The lifespan problem
Public sector platforms have an awkward characteristic. They are expected to last a decade or more, but they are built on technologies and integrations that change much faster. The certification authority introduces a new digital signature standard. The mobile network operator changes its API contract. The donor introduces a new reporting format. The cloud provider deprecates a managed service. Each change, in a tightly coupled system, becomes a partial rewrite.
The result is the familiar trajectory of public sector software. Year one, the platform is celebrated. Year three, integrations break and patches accumulate. Year five, the institution is paying more to maintain the platform than it would cost to rebuild it. The platform is technically alive and institutionally dead.
The discipline behind hexagonal architecture
Hexagonal architecture, also called ports and adapters, treats this lifespan problem as the central design constraint. The core idea is a strict boundary between two layers. The domain layer holds the business rules, the data model, and the policies that the institution genuinely owns. Lot identifiers, certification workflows, role permissions, audit obligations. The infrastructure layer holds everything that depends on a specific technology choice. The database driver, the messaging gateway, the certificate signing library, the file storage client.
The boundary is enforced by ports, which are interfaces the domain defines, and adapters, which are implementations the infrastructure provides. The domain never imports infrastructure code. When a technology changes, the team writes a new adapter and plugs it in. The domain is untouched.

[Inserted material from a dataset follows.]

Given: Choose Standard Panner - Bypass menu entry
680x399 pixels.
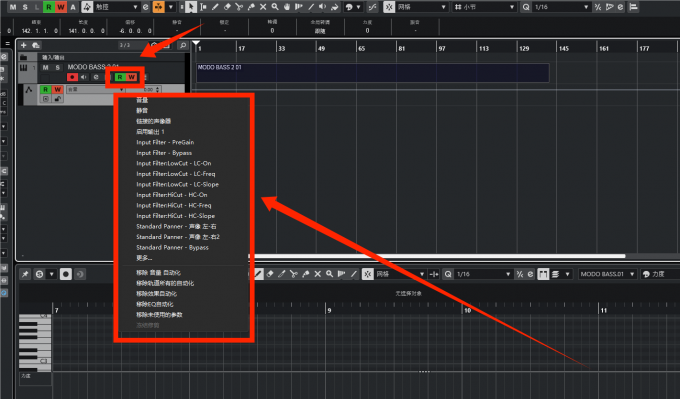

Why this matters for institutional clients
The institutional benefit is concrete. The platform survives technology changes. When a regulator introduces a new digital certificate standard, it is one adapter. When the cloud provider deprecates a managed service, it is one adapter. When a partner system changes its API, it is one adapter. The business rules, the data history, the audit logs, and the user workflows are all preserved.
The discipline also makes testing far cheaper. Domain logic can be tested in isolation, without spinning up a database or a messaging gateway. Adapters are tested against the third party contract. Defects are caught earlier, debugging is faster, and the institution can extend the platform without fearing the kind of regression that brings everything down.
What we deployed for FAO Burundi
The Imbuto platform delivered to FAO Burundi by PANEOTECH and ASER Technologies, with co financing from the African Development Bank and government leadership from the Ministry of Environment, Agriculture and Livestock, is built on a hexagonal Node.js and TypeScript backend with a MongoDB document store and a React Progressive Web App frontend. The seed sector business rules, the lot traceability logic, the role permissions, and the audit obligations live in the domain layer. The certification gateway integration, the storage client, the cloud provider, and the CDN all live behind explicit ports.
The Ministry now owns a platform that can absorb future regulatory changes, partner integrations, and operator changes without architectural disruption. The investment compounds rather than depreciates.
The architectural lesson
For platforms with a ten year horizon, the boundary between domain and infrastructure is not an academic concern. It is the difference between a system the institution still owns in year five, and a system it needs to rebuild. Hexagonal architecture is the discipline that earns the longevity.